Using a dataset of 351,000+ used car listings and a Ridge Regression model with a cross-validated RMSE of **$7,797**, we identified the key factors that drive used car prices in the US market. The findings below provide actionable recommendations to optimize inventory decisions.

---

### Key Findings

**1. Vehicle Age is the Most Powerful Price Driver**  
Year is the single most impactful numeric feature (+$5,496 per standardized unit). Dealers should prioritize acquiring vehicles from **2015 onwards** to maximize resale margins.

**2. Brand Matters — Selectively**  
Premium brands command significant premiums: Ferrari (+$50,631), Tesla (+$15,671), Porsche (+$9,847). On the other hand, Fiat (-$10,271), Mitsubishi (-$7,702) and Kia (-$6,510) are discounted by the market. Only acquire discounted brands if the purchase price reflects the market discount.

**3. Engine Size and Fuel Type Are Critical**  
12-cylinder engines add +$13,507. Diesel adds +$12,250. 3-cylinder engines lose -$6,065. Stock with larger engines and diesel vehicles commands higher margins.

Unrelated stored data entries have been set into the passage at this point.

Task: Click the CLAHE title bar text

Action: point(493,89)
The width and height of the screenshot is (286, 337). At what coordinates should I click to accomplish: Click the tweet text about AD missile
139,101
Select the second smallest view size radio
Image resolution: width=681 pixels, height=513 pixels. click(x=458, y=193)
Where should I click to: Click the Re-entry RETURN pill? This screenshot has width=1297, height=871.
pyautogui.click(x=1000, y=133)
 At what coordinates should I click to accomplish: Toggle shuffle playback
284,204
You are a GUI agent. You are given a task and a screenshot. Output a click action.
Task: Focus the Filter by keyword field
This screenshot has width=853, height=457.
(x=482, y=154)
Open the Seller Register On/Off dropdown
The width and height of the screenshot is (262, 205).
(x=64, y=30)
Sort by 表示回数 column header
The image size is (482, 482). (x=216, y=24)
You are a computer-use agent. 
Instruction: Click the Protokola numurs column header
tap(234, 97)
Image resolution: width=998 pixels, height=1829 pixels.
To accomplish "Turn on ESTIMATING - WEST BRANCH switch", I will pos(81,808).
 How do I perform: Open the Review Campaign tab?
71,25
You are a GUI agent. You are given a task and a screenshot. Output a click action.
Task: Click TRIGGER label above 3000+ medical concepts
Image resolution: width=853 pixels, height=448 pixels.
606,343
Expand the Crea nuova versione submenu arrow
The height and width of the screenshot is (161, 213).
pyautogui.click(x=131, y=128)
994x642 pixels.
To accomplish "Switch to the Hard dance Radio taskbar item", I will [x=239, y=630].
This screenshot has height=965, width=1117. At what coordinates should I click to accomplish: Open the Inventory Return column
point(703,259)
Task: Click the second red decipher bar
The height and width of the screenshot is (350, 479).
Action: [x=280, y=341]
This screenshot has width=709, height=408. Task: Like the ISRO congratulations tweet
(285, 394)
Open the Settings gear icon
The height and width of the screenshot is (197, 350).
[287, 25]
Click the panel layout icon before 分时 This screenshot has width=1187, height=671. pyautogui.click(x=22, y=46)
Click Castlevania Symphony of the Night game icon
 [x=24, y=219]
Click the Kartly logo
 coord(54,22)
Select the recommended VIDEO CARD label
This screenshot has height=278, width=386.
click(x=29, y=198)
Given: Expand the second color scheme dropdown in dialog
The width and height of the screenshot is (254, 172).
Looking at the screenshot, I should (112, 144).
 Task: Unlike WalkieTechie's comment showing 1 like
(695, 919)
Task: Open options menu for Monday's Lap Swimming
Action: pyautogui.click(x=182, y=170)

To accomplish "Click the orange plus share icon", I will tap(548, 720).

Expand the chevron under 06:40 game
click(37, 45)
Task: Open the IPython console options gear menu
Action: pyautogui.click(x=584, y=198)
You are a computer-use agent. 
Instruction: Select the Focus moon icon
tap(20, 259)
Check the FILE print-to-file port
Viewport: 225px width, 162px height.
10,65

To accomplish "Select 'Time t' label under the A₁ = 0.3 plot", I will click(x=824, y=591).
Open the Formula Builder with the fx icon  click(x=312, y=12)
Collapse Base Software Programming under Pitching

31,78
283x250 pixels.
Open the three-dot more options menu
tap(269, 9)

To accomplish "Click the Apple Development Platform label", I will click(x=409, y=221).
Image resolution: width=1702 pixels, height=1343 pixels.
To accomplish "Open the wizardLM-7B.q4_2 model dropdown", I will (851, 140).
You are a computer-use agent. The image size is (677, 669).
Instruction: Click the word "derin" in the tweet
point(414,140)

**4. Mileage Has a Clear Negative Impact**  
Odometer is the second most impactful numeric feature (-$4,753). Focus inventory on vehicles **under 75,000 miles** when possible.

**5. Vehicle Type: Pickups and Off-Road Win**  
Pickups (+$2,886), convertibles (+$3,157) and off-road (+$3,875) command clear premiums. The American market values trucks and utility vehicles consistently.

**6. Clean Title is Non-Negotiable**  
A clean title adds +$3,362. Salvage or rebuilt titles significantly reduce resale value.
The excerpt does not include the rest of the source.